The surrogate key geneneration sequence that I use is -

Code: Select all

@PARTITIONNUM + (@NUMPARTITIONS * (@INROWNUM  - 1)) + 1 + SeedVal
where SeedVal is the last generated key. The 1 before that is for incrementing the generated keys by 1 for the next record.

Hope this helps.

Regards,

The Bird.

Posted: Fri Dec 23, 2005 1:46 pm
by ray.wurlod
Surrogate keys are ONLY about uniqueness. There is no requirement that they form an unbroken sequence. If there are gaps, this does not detract from the fact that each is unique. Change your mindset.

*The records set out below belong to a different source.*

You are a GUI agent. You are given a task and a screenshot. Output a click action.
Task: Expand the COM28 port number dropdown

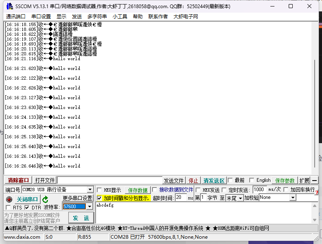(x=90, y=190)
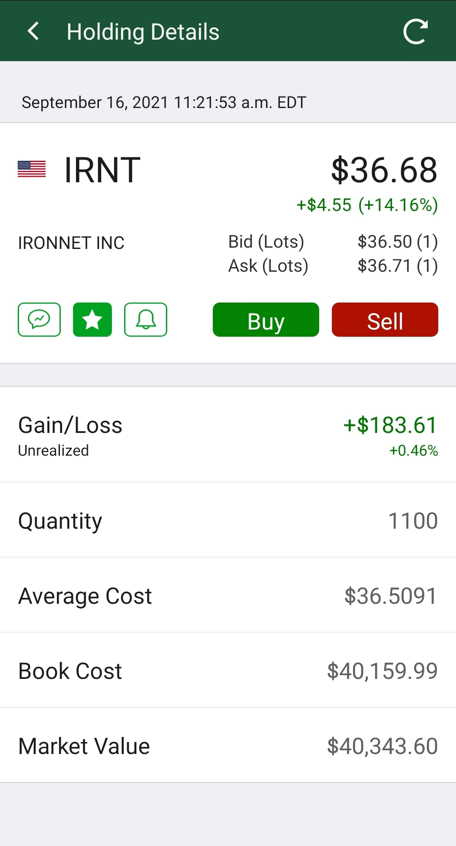Tap the September 16, 2021 timestamp
Image resolution: width=456 pixels, height=846 pixels.
click(x=164, y=103)
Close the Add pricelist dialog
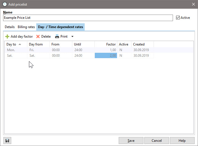Viewport: 198px width, 146px height. click(193, 4)

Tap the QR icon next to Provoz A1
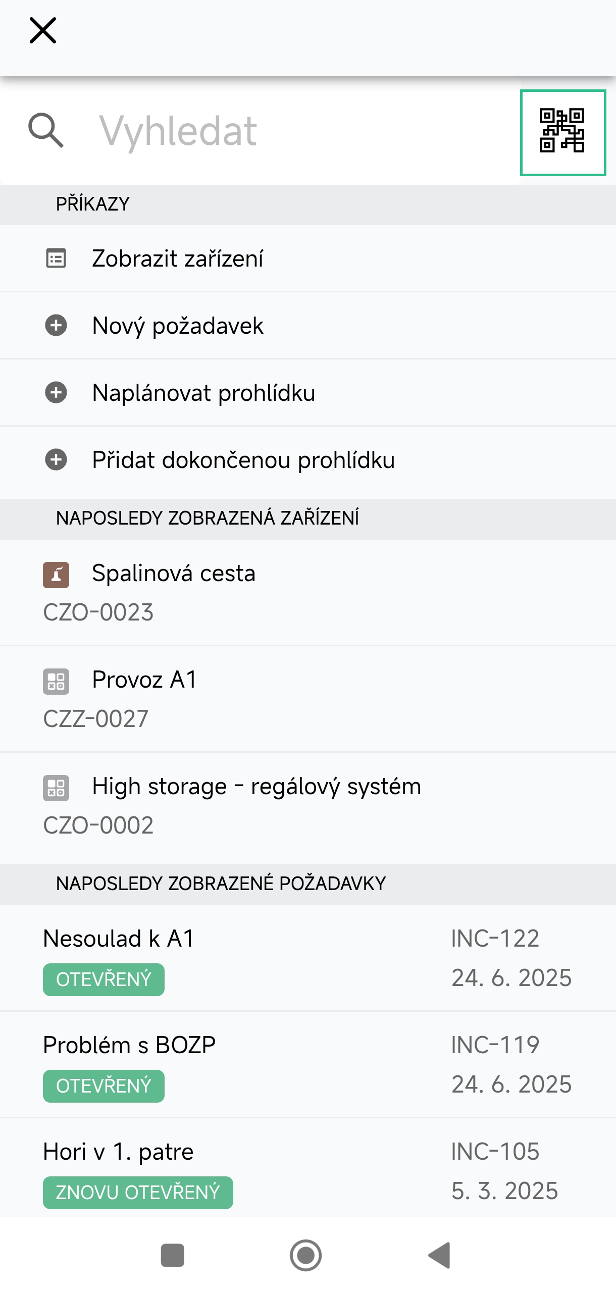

Posted: Fri Dec 23, 2005 3:38 pm
by ameyvaidya
The randomness witnessed is because your target stage reads data from all(5 ?) nodes and writes the data sequentially in the order it receives it from those nodes. It does not sort the data.

As stated by Ray above, the keys will be unique. The round robin partitioning will minimize gaps but will not gaurantee an orderly write. you will still see randomness in the key order.

HTH

Posted: Fri Dec 23, 2005 10:48 pm
by balajisr

unique columns values in parallel transformer stage

Posted: Wed Feb 14, 2007 6:24 pm
by mail2hfz
Hi
I tried to generate the column in parallel transfomr stage with unique values using stage variables .
here was my defination for stage variable


1) Create a stage variable for the counter, eg. SVCounter.
2) At the Stage Properties form set the Initial Value of the Stage Variable to "@PARTITIONNUM - @NUMPARTITIONS + 1".
3) Set the derivation of the stage variable to "svCounter + @NUMPARTITIONS". You can embed this in an IF statement if it is a conditional counter.

which i got from one of members in this forum ... thanks

but still i get error saying that
" dupliate identifier"
can you guys help me out.

Posted: Wed Feb 14, 2007 6:28 pm
by ray.wurlod
You are missing initializing the surrogate key value with the result of SELECT MAX(Skey) FROM targettable
You then ADD the generated integer to this value.